Abstract

When dealing with ‘meaning’ or related notions, one cannot ignore what for a long time was the dominant paradigm in semantics (call it truth-conditional cognitivism). According to such paradigm, truth-conditional formal semantics for natural language is a theory of semantic competence. In this article, I shall discuss a foundational problem for such semantic program (call it the lexical problem). I shall first be following authors who claim that truth-conditional formal semantics is unable to provide a complete account of lexical competence, and, therefore, it suffers from incompleteness. Moreover, as a few authors observed, a coherent completion of lexical meaning/competence cannot be easily provided in the philosophical framework of truth-conditional semantics.

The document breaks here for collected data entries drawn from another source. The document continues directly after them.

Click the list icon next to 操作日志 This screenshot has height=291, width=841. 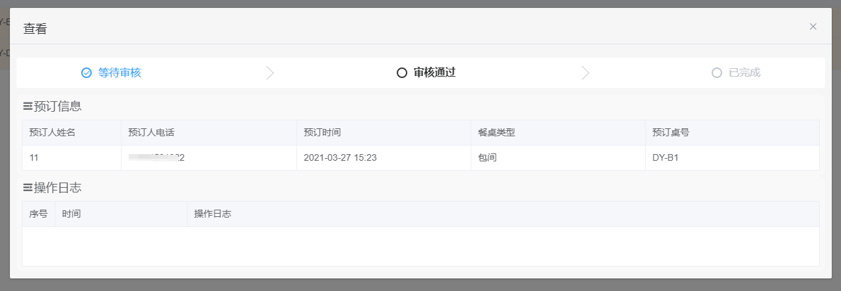tap(28, 188)
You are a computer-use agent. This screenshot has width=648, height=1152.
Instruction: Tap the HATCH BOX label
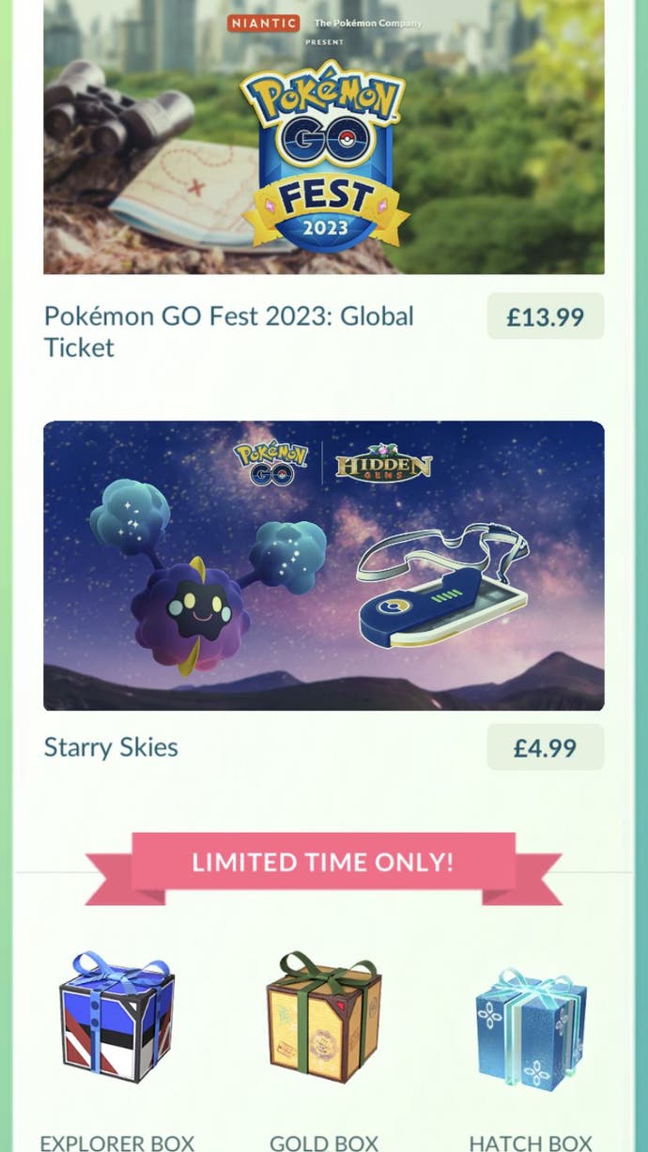[531, 1143]
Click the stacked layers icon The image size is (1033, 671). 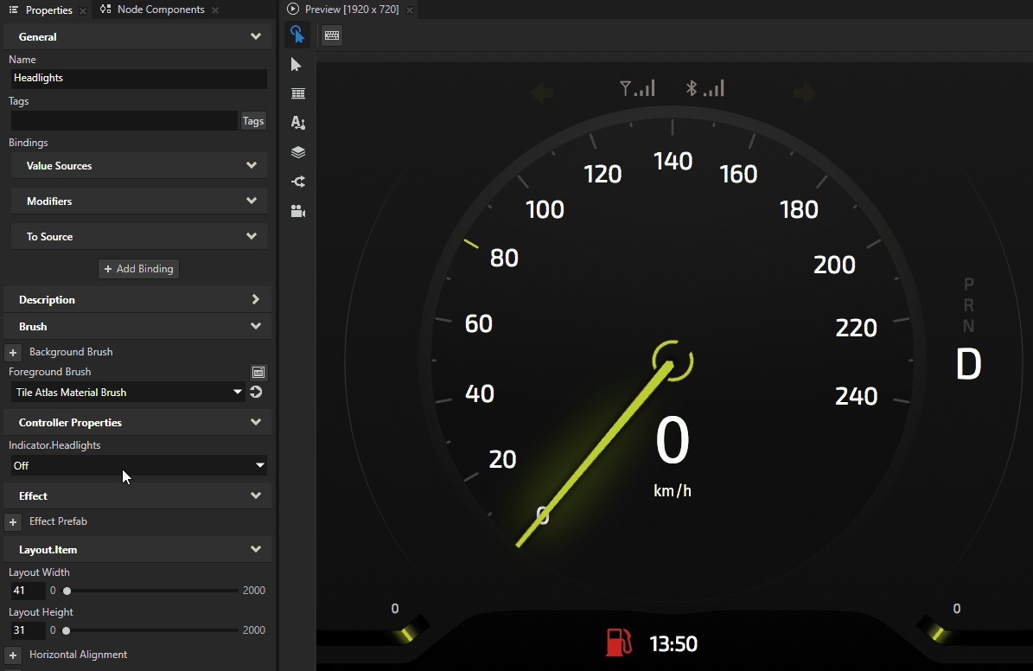297,152
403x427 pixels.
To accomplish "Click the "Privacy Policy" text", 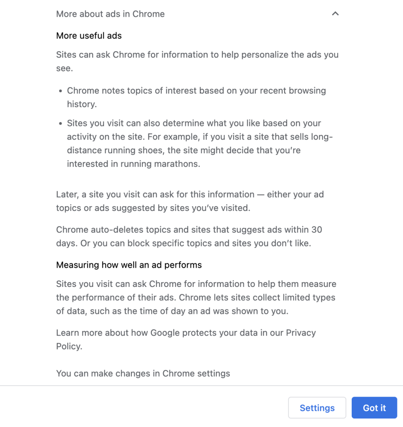I will pyautogui.click(x=301, y=333).
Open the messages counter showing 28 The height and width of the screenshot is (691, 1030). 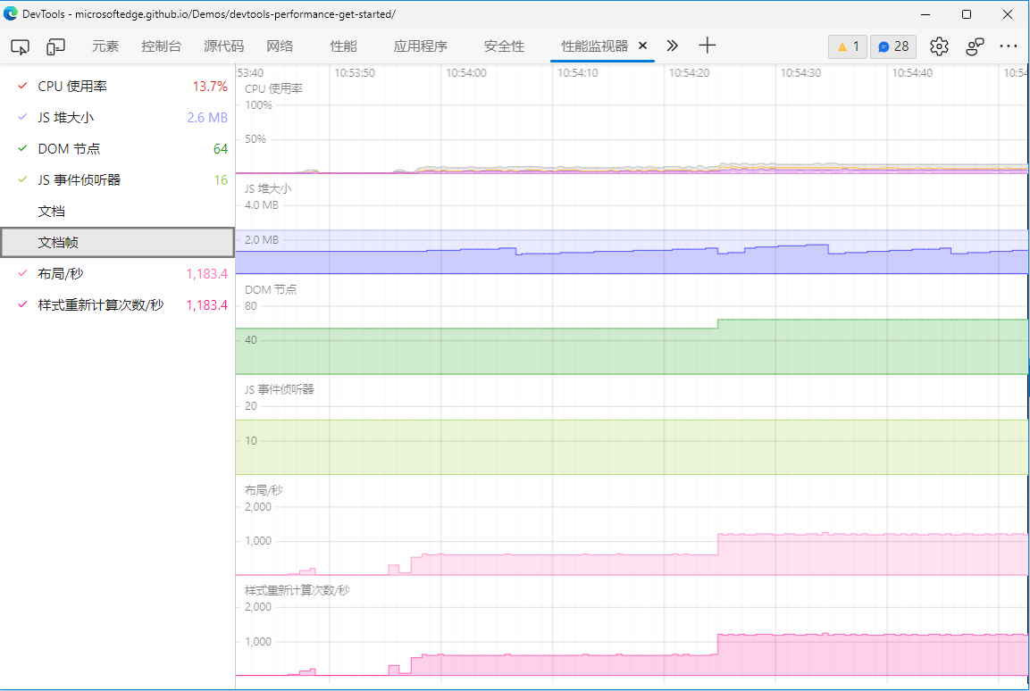pos(893,46)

The problem is a consequence of Kripke’s and Putnam’s arguments against the view that semantic values (intension, reference) of words are cognitively determined. I shall argue that these arguments undermine the notion that formal semantics can be, at the same time, a theory of truth-conditions and a theory of semantic competence. I shall outline and critically discuss two general attempts to solve this problem, which I shall refer to as the social/ideal route and the (Fodorian) concepts route. The conclusions of the article are deliberately open. I shall argue that both these attempts are exposed to conceptual troubles and counterintuitive consequences, and so the lexical problem still remains a deep and unresolved issue for (formal) semantics.